Kamimura Sumiko si affida ai soliti cliché, tra rossori, biancheria intima, sangue che esce copioso dal naso, pose lascive e imbarazzanti. Da un punto di vista artistico, poi, c’è poco da aggiungere: gli sfondi sono spesso assenti e l’azione si svolge il più delle volte nel bagno o nella camera da letto di Wataru. Ogni tavola sembra ruotare attorno alle grazie di Runa che vengono, fin troppo generosamente, mostrate al lettore. Inoltre, non c’è una vera e propria evoluzione nella storia e nel rapporto tra i due: la Kamimura sembra dare la precedenza al lato “pruriginoso” delle vicende, riproponendo in ogni capitolo gli stessi espedienti narrativi e perfino le stesse battute. A lungo andare, la lettura diventa noiosa e ripetitiva e il fumetto si rivela per quello che è: uno svago pensato per adolescenti curiosi e in piena tempesta ormonale.
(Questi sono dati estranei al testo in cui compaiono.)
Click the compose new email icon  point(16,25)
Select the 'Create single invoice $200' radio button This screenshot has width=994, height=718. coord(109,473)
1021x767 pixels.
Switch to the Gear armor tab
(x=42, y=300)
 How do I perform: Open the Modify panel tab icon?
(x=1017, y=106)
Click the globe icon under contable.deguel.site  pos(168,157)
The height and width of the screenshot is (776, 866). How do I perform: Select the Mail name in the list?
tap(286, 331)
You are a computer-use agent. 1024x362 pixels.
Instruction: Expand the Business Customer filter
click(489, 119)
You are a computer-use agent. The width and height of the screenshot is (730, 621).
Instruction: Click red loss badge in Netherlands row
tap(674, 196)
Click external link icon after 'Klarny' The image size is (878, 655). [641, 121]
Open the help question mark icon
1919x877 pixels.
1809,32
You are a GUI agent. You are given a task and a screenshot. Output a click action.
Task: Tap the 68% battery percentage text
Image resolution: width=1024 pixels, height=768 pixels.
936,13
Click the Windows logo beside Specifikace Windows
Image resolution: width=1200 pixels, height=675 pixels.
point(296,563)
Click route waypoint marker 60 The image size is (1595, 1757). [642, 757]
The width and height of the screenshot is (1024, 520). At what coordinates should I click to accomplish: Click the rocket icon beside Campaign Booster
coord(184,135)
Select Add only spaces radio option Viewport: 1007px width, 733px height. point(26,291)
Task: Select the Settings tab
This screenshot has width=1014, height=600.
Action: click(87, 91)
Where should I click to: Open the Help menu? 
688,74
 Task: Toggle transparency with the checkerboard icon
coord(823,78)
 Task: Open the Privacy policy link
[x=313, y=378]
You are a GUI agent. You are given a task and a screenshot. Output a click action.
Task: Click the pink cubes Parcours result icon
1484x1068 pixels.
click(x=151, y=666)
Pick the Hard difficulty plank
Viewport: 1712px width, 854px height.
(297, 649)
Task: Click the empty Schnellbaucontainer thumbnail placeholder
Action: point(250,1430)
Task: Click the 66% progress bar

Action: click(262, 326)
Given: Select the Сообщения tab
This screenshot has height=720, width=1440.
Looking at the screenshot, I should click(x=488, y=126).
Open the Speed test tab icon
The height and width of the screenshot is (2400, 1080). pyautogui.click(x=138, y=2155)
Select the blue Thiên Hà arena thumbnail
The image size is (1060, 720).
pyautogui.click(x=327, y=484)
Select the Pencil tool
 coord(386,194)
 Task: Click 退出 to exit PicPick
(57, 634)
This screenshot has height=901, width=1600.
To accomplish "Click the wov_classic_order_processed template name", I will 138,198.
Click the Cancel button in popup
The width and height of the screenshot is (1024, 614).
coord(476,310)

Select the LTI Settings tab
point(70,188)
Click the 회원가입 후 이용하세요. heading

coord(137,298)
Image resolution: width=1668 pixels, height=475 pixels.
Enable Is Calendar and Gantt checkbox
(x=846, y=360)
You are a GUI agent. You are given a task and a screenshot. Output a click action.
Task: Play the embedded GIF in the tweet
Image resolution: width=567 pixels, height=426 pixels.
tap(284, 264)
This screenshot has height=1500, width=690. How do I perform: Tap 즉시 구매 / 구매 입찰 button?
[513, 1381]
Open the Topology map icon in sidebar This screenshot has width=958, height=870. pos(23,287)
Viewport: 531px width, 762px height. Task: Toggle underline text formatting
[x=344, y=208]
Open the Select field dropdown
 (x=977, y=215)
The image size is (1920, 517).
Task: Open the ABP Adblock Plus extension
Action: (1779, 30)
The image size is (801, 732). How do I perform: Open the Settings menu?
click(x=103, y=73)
È probabile che un adolescente di allora non fosse in grado di cogliere tutte le sfumature e i doppi sensi, ma agli occhi di un adulto quelle pagine erano (e lo sono tutt’ora) fin troppo audaci se consideriamo il target della rivista. Non ci sono descrizioni di rapporti sessuali, eppure, in alcune parti il manga riesce ad essere morboso e sfrontato. Era dunque facile aspettarsi che Ikenai! Runa sensei diventasse in breve tempo il bersaglio perfetto per la Yūgai komikku sōdō (Campagna contro i fumetti dannosi), nata a tutela dei minori contro tutte quelle pubblicazioni considerate “immorali” e, per l’appunto, “dannose”. Ma cosa resta oggi, a distanza di più di vent’anni, di tutte queste polemiche? Forse nulla. E di Ikenai! Runa sensei? Ancor meno. Di certo ha dato maggiore visibilità al genere lolicon, ma come fumetto è decisamente inconsistente, mediocre. Sarà stato un cult per gli adolescenti degli anni Ottanta, ma oggi passerebbe inosservato tra i tanti titoli soft porno legati al filone “maestra - alunno”. È piuttosto sconfortante parlare di un manga solo per le polemiche suscitate e non per il suo valore intrinseco. In mancanza d’altro, però, è sempre meglio di niente.